Top of Source material

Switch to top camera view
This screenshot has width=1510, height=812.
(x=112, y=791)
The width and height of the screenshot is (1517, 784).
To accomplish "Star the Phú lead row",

Bottom of Source material
Top of Source material

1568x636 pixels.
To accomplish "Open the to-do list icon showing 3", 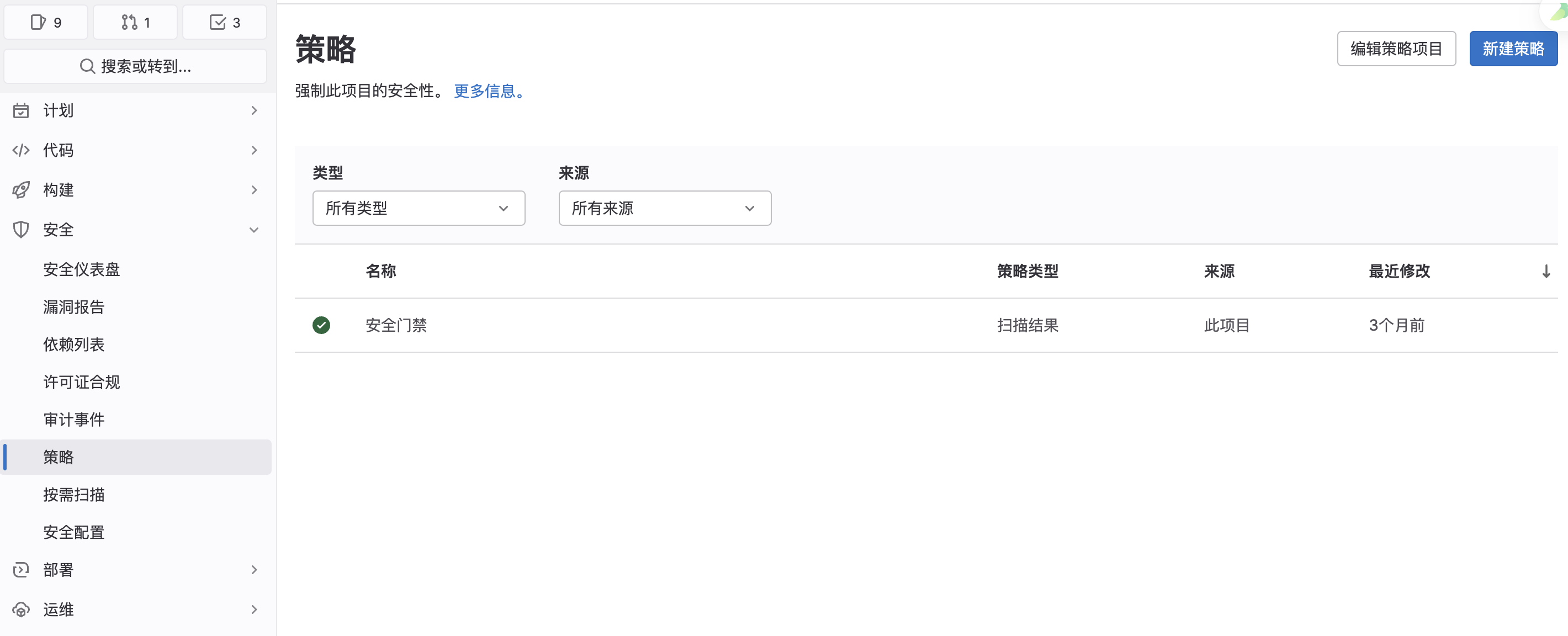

Bottom of Source material

◆ Requirement
The stretch of entries above that starts with the line containing "The width and" and goes on through the line containing "the Phú lead" is to be transcribed exactly, and no other line is to be transcribed.

◆ Result of this exercise
The width and height of the screenshot is (1517, 784).
To accomplish "Star the Phú lead row",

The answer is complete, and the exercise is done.